The killing of Iran’s top general in an American airstrike puts the US and allies including the UK at risk, experts have warned. The UK has been urged not to ‘get sucked in’ to the brewing conflict amid fears of a major retaliation by Iran. General Qassem Soleimani, the head of Iran’s elite Quds Force, was killed in the missile strike near Baghdad’s airport on Friday. The US claims he was killed because he was ‘actively developing plans to attack American diplomats’ in Iraq and the Middle East. It also accused Soleimani of approving the attacks on the US Embassy in Baghdad earlier this week.
Iran is likely to retaliate and in the short term could attack US interests in the Middle East, namely in Iraq and harass oil tankers passing through the Strait of Hormuz. But if the US continues its military action, it may need support from allies and the UK could be called upon for support. Dr Jack Watling, research fellow at the Royal United Services Institute, said this could put UK citizens at risk. He added: ‘The Iranians do not draw a direct line between the UK and US, however, if the UK is perceived to be participating in US actions then they will directly target UK interests. ‘The UK is not automatically the first target. Citizens in Iraq, Syria and Lebanon would certainly potentially be at risk, dual-nationalities in Iran will certainly be at risk of arrest under espionage charges.’
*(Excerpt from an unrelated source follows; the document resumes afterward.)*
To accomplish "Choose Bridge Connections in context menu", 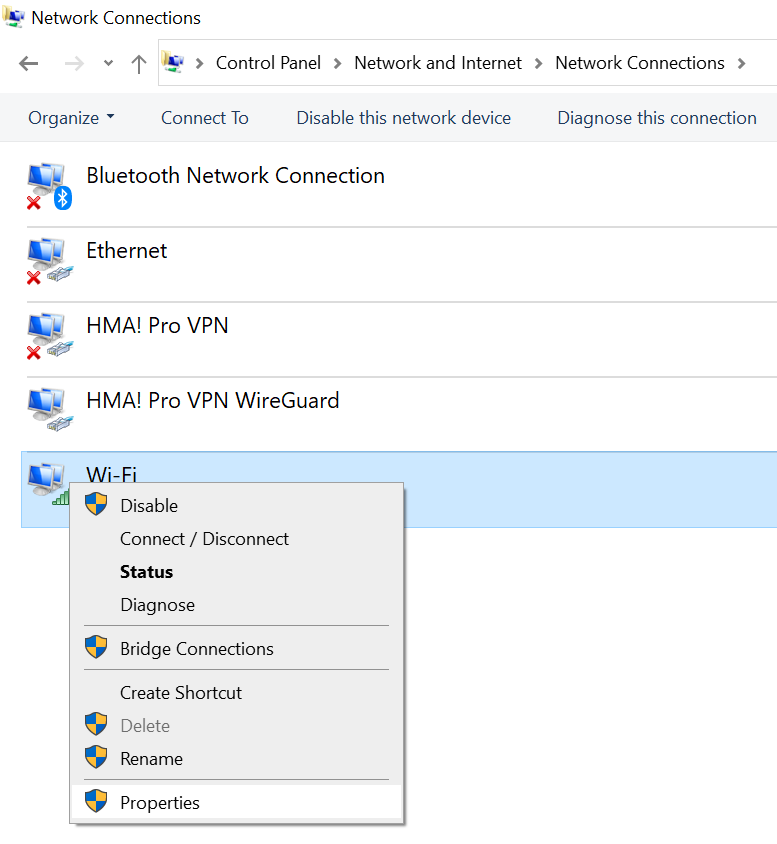I will [196, 649].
Iran has long been accused of using ‘hostage diplomacy’ in its capture of a number of foreign nationals who are currently being held in jail on spurious espionage charges. The Foreign Office advises British-Iranian dual nationals against all travel to Iran and for other British nationals to seek the department’s advice before travelling to the nation. British nationals risk being arbitrarily detained or arrested by Tehran, the department warns. Nazanin Zaghari-Ratcliffe has been among the dual nationals being held in Iran since she was arrested in 2016 and accused of spying while visiting family. Her husband Richard Ratcliffe told ITV’s Good Morning Britain: ‘I sit here partly worried for what that means for Nazanin, partly worried what that means for my in-laws, sat in their ordinary living room in Tehran where they’re all really worried.’